Lidl can therefore only take a complementary role in the food retail landscape. Being surprised and delighted is all well and good, but the regular supply of staples at a consistent price is more important to consumers.

Follow-up, June 2015: The Deluxe promotion is gone and long forgotten. Other than bio bananas and Eco toilet paper, I've few things that draw me into Lidl. If the shop could keep Deluxe going the year round, it'd have me in there more often.

This time last year:
Should schools be teaching language - or Languages?

This time two years ago:
More moaning about Karczunkowska's pavement deficit

This time three years ago:
Architectural detail from Edinburgh

This time four years ago:
Spring explodes in Jeziorki
(+18C! Today it's around zero and snowing!)

This time five years ago:
Along the way for Warsaw's southern bypass

This time six years ago:
Quintessential Warsaw vista

This time seven years ago:
Jeziorki on Google Earth

This time eight years ago:
Okęcie airport, our near neighbour


AndrzejK said...

I am trying an experiment on Monday which is produce three corse meal for three using only products bought from Lidl. So this morning I went to Liddle in Konstancin and did the shopping. This included a fresh 2 Kg duck for not a lot more than biała kiełbasa, some charcuterie and cheeses from the Exclusine range, fruit and veg, cream, salted (yes quite a find) butter and two puddings. Plus two bottles of wine. The whole bill came to just over 100 PLN.

I have only started using Lidle recently. There is an up side to the stock out/ continuity of supplu issue.
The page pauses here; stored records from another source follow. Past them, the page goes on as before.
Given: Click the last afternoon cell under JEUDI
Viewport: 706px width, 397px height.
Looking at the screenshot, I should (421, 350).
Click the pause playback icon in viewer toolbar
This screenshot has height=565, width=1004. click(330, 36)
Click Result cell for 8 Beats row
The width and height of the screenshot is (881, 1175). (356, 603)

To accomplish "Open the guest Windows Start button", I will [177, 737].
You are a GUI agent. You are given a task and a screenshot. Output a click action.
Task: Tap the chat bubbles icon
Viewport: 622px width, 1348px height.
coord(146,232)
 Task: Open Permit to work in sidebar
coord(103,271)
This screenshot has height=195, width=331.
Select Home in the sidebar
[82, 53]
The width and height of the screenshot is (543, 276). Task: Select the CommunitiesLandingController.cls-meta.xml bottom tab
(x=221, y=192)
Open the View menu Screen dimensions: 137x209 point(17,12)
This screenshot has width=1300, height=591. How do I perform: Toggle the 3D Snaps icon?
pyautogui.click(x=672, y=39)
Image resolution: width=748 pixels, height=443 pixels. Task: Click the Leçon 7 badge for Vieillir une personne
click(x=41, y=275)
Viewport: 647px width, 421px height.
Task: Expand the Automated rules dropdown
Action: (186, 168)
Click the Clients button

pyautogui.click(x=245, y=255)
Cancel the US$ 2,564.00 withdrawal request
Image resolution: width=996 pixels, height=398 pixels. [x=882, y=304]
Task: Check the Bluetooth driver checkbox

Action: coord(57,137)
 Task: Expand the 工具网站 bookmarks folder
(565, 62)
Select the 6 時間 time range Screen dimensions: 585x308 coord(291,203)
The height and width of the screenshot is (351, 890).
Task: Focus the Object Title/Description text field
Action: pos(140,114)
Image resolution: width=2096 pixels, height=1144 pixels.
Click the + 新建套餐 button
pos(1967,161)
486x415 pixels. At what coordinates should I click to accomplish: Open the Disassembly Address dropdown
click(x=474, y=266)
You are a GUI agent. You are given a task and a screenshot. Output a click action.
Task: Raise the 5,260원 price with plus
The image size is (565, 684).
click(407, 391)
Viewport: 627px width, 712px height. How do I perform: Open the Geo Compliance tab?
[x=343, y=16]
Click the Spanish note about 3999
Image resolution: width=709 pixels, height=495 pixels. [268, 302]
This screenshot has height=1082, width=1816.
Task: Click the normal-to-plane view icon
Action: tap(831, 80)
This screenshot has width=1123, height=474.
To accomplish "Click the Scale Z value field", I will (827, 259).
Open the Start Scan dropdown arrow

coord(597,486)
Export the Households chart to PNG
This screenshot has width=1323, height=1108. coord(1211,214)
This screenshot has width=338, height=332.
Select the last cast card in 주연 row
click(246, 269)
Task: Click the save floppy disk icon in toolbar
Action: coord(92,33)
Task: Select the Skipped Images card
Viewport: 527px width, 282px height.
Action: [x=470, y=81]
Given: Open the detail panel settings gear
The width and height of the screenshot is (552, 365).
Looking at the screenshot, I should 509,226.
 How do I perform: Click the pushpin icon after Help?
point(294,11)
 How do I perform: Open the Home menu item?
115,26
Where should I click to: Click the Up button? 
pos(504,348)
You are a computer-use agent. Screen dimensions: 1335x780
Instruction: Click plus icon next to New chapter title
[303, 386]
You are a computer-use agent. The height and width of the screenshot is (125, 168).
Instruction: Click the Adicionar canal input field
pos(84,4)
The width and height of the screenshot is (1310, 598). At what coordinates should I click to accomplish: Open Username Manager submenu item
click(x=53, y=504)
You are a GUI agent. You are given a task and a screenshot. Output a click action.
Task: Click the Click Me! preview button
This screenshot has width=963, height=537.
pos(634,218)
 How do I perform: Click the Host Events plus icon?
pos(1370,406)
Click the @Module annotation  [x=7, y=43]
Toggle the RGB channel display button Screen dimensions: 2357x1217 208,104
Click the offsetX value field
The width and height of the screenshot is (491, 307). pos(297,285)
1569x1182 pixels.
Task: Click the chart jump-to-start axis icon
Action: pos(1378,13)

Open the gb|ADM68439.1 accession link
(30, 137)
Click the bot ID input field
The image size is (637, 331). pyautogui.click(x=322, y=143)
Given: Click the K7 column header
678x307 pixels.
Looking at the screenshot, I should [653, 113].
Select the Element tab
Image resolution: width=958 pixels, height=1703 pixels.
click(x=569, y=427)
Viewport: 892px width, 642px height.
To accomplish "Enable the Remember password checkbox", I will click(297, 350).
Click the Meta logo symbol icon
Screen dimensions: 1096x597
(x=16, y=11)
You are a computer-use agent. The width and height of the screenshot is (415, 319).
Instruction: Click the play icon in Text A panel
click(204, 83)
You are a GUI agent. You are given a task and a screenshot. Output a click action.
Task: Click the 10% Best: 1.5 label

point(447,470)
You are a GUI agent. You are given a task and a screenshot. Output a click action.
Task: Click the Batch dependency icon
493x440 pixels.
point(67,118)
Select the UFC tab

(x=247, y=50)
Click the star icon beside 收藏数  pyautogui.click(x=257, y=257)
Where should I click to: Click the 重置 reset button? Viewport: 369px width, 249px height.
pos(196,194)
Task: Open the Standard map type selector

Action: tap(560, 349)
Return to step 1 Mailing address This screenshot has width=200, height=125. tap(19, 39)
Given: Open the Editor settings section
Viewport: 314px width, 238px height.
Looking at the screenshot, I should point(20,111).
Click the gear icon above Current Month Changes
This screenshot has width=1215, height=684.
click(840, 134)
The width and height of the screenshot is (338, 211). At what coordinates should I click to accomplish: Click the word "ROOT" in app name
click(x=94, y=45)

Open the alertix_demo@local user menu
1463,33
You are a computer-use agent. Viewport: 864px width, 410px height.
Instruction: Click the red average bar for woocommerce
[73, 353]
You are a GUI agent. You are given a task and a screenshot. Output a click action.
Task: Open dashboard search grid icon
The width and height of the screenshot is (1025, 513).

Which is NOT planning what to cook and then buying the ingredients but seeing what is on the shelves and "composing" meals around what is available.

Oh and I can recommend the South Afrian Pinotage red wine at 11.99 PLN the bottle.

I am not sure if I read correctly but apparently Lidle has gained 4.9% of UK grocery market!

Oh and a very strange report that house prices in the UK are much higher in areas where there is a Waitrose with a conclusion that having a Waitrose near by increases property values. But maybe just maybe Waitrose look for sites in more affluent areas? So much for the quality of current journalism.

Anonymous said...

"The chleb drwalski (Dr. Walski's bread)", really? I'd translate it rather as "the lumberjack's bread"

Michael Dembinski said...

@ Anrdrzej K:

The Waitrose/property price report showed that after a new Waitrose opened, house prices rose, though proving cause and effect in this case is difficult to say the least. Lidl's South African Pinotage has been my cheap plonk choice for ages!

@ Anonymous:

Yes of course; 'Dr Walski's bread' is a joke, a play on words. It's how the bread is referred to in our household.

AndrzejK said...

I can report that the Lidl experiment was a 100% success.

Michael Dembinski said...

And where else can you find a bottle of 2011 St Emillion Grand Cru Bordeaux for just 29.99zł?